_Your goal_. Since the pictures are not wanted, copy only the text of every record exactly.

(Provided data begins)

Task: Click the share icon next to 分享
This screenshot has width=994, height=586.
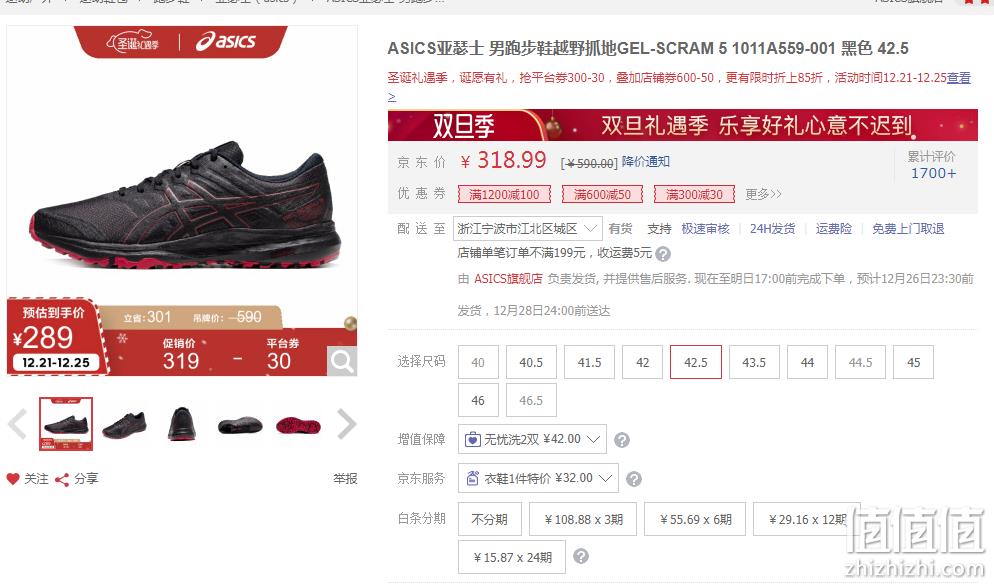Action: coord(61,479)
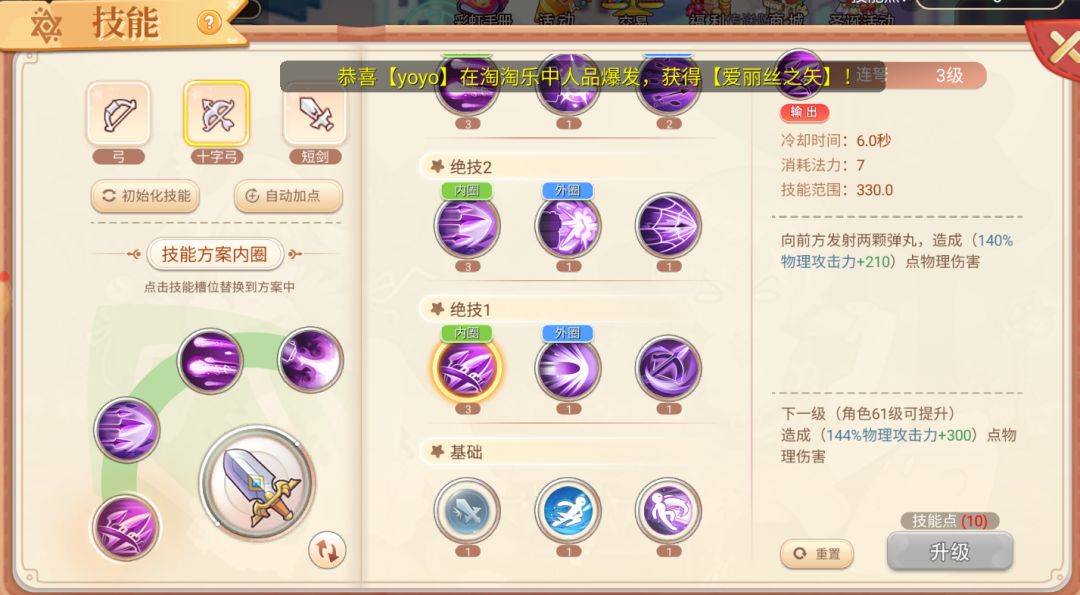Screen dimensions: 1080x595
Task: Click the orange swap arrows icon
Action: (327, 550)
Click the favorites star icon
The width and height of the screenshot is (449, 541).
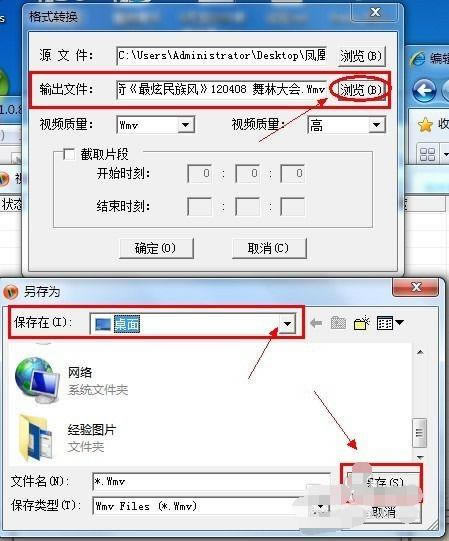tap(425, 125)
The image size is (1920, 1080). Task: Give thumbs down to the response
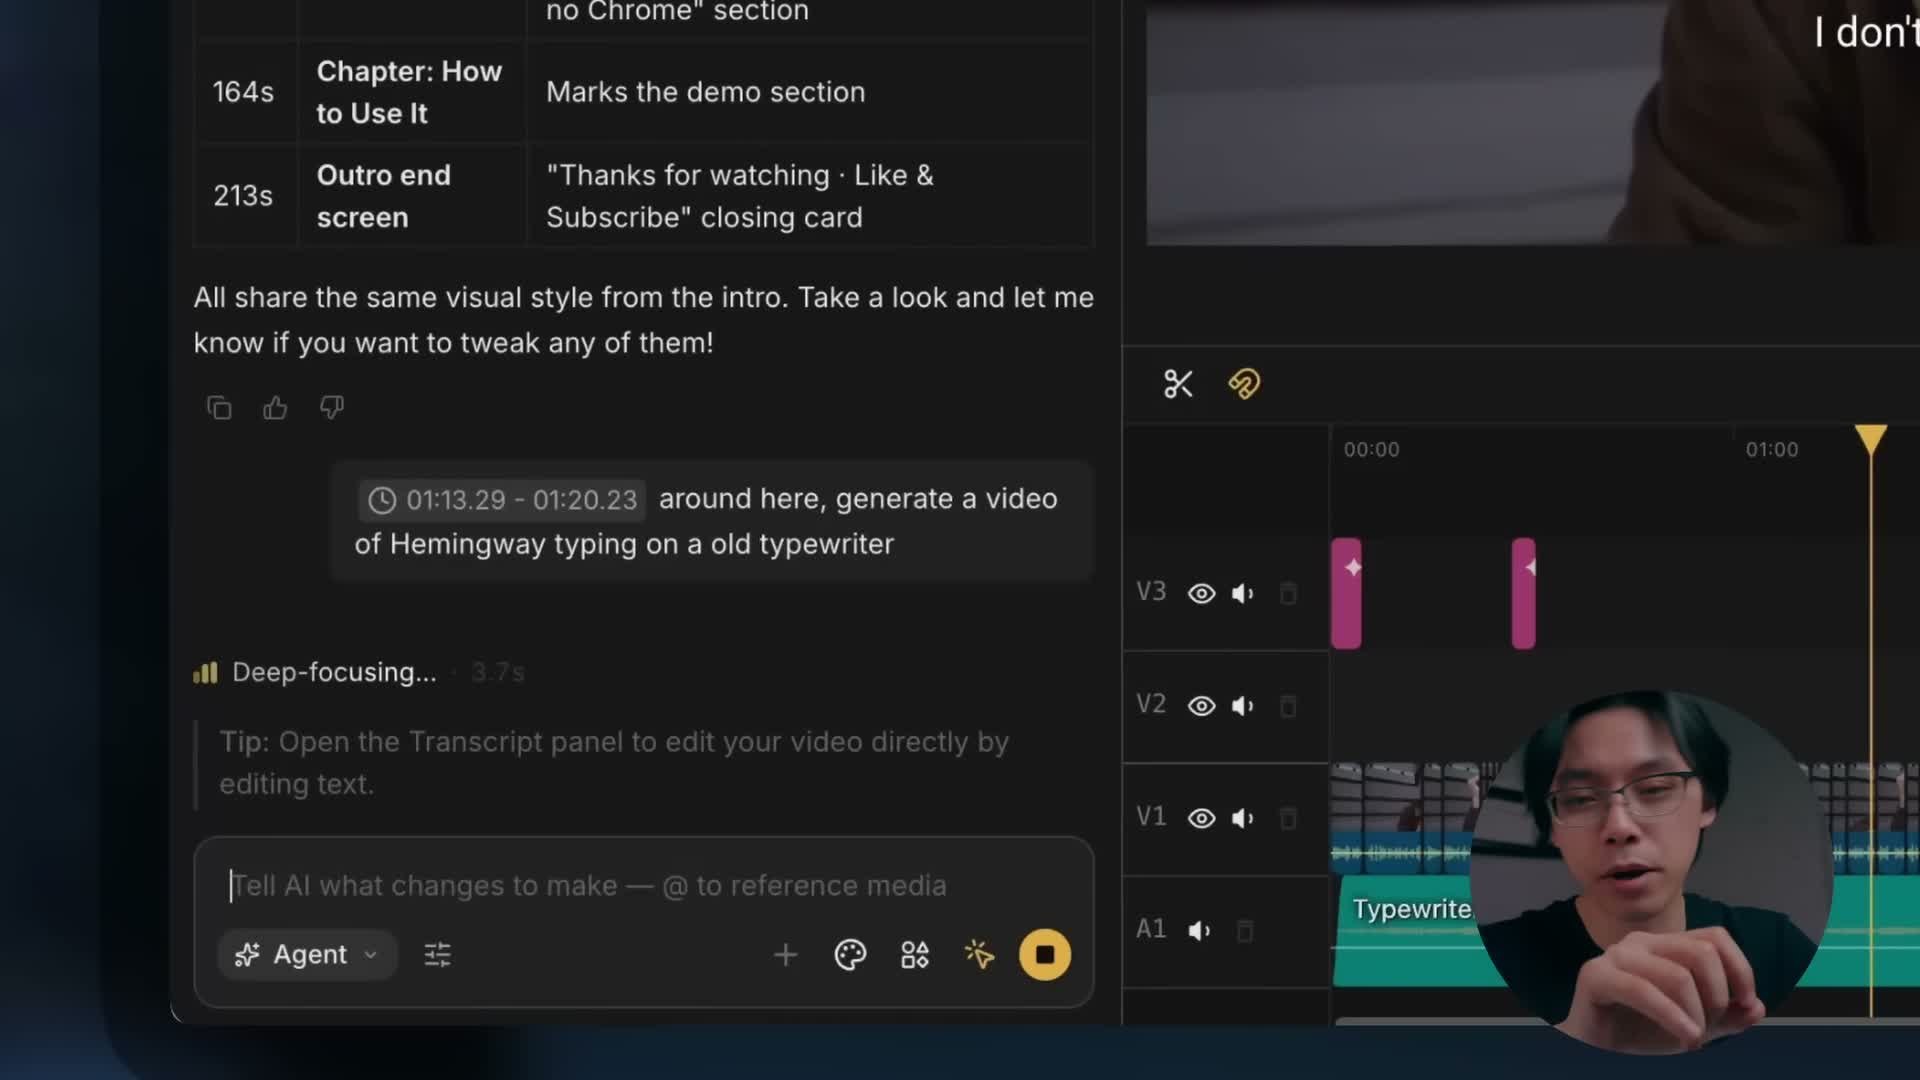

(Provided data ends)

_Written solution_.
Task: Click the share icon next to 分享
This screenshot has width=994, height=586.
Action: coord(61,479)
Screen dimensions: 1080x595
Task: Click the orange swap arrows icon
Action: (327, 550)
Click the favorites star icon
The width and height of the screenshot is (449, 541).
tap(425, 125)
The image size is (1920, 1080). Task: Give thumbs down to the response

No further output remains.